[Exercise instructions]: Print the rows word for word, from the first one down to and including the line with "Open the tweet".

══ Data entries

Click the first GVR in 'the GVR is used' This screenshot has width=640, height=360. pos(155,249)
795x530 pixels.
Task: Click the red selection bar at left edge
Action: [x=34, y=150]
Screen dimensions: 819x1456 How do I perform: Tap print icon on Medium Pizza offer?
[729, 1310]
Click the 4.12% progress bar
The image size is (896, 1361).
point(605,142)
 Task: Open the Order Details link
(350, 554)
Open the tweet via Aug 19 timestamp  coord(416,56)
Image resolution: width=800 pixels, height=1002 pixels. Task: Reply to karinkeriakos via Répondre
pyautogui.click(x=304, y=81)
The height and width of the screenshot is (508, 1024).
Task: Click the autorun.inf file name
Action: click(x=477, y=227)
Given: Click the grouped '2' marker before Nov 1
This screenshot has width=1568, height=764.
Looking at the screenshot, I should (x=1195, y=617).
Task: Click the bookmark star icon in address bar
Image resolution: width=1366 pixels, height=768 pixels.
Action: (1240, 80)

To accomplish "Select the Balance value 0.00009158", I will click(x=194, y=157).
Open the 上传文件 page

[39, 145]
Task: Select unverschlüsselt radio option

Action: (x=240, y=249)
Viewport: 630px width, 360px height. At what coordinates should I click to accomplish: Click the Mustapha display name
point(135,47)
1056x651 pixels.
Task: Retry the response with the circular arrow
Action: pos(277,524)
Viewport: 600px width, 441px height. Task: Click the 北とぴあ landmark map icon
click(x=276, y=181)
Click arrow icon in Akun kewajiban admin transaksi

════

[Solved problem]:
Click the first GVR in 'the GVR is used' This screenshot has width=640, height=360. pos(155,249)
795x530 pixels.
Task: Click the red selection bar at left edge
Action: [x=34, y=150]
Screen dimensions: 819x1456 How do I perform: Tap print icon on Medium Pizza offer?
[729, 1310]
Click the 4.12% progress bar
The image size is (896, 1361).
point(605,142)
 Task: Open the Order Details link
(350, 554)
Open the tweet via Aug 19 timestamp  coord(416,56)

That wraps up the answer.